(no title)
billisonline | 4 years ago
May I ask how you dealt with this? Were you able to explain it to Amazon support and get some of these charges forgiven? Also, how would you recommend monitoring for this type of issue with Lambda?
Btw, this reminds me a lot of one of my own early career screw-ups, where I had a batch job uploading images that was set up with unlimited retries. It failed halfway through, and the unlimited retries caused it to upload the same three images 100,000 times each. We emailed Cloudinary, the image CDN we were using, and they graciously forgave the costs we had incurred for my mistake.
calmlynarczyk|4 years ago
AWS support caught it before we did, so they did something on their end to throttle the Lambda invocations. We asked for billing forgiveness from them; last I heard that negotiation was still ongoing over a year after it occurred.
Part of the problem was we had temporarily disabled our billing alarms at the time for some reason, which caused our team to miss this spike. We've enabled alerts on both billing and Lambda invocation counts to see if either go outside of normal thresholds. It still doesn't hard-stop this from occurring again, but we at least get proactively notified about it before it gets as bad as it did.

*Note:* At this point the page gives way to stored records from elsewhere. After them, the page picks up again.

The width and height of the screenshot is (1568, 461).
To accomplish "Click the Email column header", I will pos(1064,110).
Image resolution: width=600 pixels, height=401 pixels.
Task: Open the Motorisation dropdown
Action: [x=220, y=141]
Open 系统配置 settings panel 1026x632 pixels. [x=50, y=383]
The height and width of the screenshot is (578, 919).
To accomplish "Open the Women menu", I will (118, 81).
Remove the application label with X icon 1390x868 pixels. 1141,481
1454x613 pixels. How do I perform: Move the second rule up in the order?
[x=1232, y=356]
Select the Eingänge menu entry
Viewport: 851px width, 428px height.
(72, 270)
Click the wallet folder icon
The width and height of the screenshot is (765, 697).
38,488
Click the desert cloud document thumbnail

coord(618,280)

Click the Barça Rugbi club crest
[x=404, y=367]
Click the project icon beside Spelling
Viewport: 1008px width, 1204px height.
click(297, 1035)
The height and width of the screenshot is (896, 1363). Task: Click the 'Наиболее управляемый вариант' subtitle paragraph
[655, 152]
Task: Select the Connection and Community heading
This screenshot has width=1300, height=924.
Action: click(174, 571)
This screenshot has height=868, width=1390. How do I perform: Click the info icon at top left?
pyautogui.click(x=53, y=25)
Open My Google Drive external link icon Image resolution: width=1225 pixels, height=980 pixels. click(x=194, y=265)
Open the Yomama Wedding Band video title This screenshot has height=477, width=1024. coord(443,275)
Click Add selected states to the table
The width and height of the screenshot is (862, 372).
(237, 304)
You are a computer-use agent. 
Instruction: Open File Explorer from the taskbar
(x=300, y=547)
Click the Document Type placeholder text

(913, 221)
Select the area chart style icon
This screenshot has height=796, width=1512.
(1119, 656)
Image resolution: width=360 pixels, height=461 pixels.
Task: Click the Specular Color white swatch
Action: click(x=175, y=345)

I don't think we've ever found a solution to cut off resource usage if something like this is detected.
genewitch|4 years ago
BackBlast|4 years ago
Just to give you nightmares. There's been DDoS in the news lately, I'm surprised nobody has yet leveraged those bot nets to bankrupt orgs they don't like who use cloud autoscaling services.
I don't know how you monitor it, part of the issue is the sheer complexity. How do you know what to monitor? The billing page is probably the place to start - but it is too slow for many of these events.
I guess you could start with the common problems. Keep watchdogs on the number of lambdas being evoked, or any resource you spin up or that has autoscaling utilization. Egress bandwidth is definitely another I'd watch.
Dunno, just seems to me you'd need to watch every metric and report any spikes to someone who can eyeball the system.
For me? I limit my exposure to AWS as much as I reasonably can. The possibilities combined with the known nightmare scenarios, with a "recourse" that isn't always effective doesn't make for good sleep at night.
aynsof|4 years ago
AWS Shield Advanced actually offers DDoS cost protection to mitigate this specific risk: https://aws.amazon.com/shield/features/
rileymat2|4 years ago
That’s interesting because I seems like it would happen, but what is in it for the attacker, whrn under threat they can implement caps?
jamesfinlayson|4 years ago
jamesfinlayson|4 years ago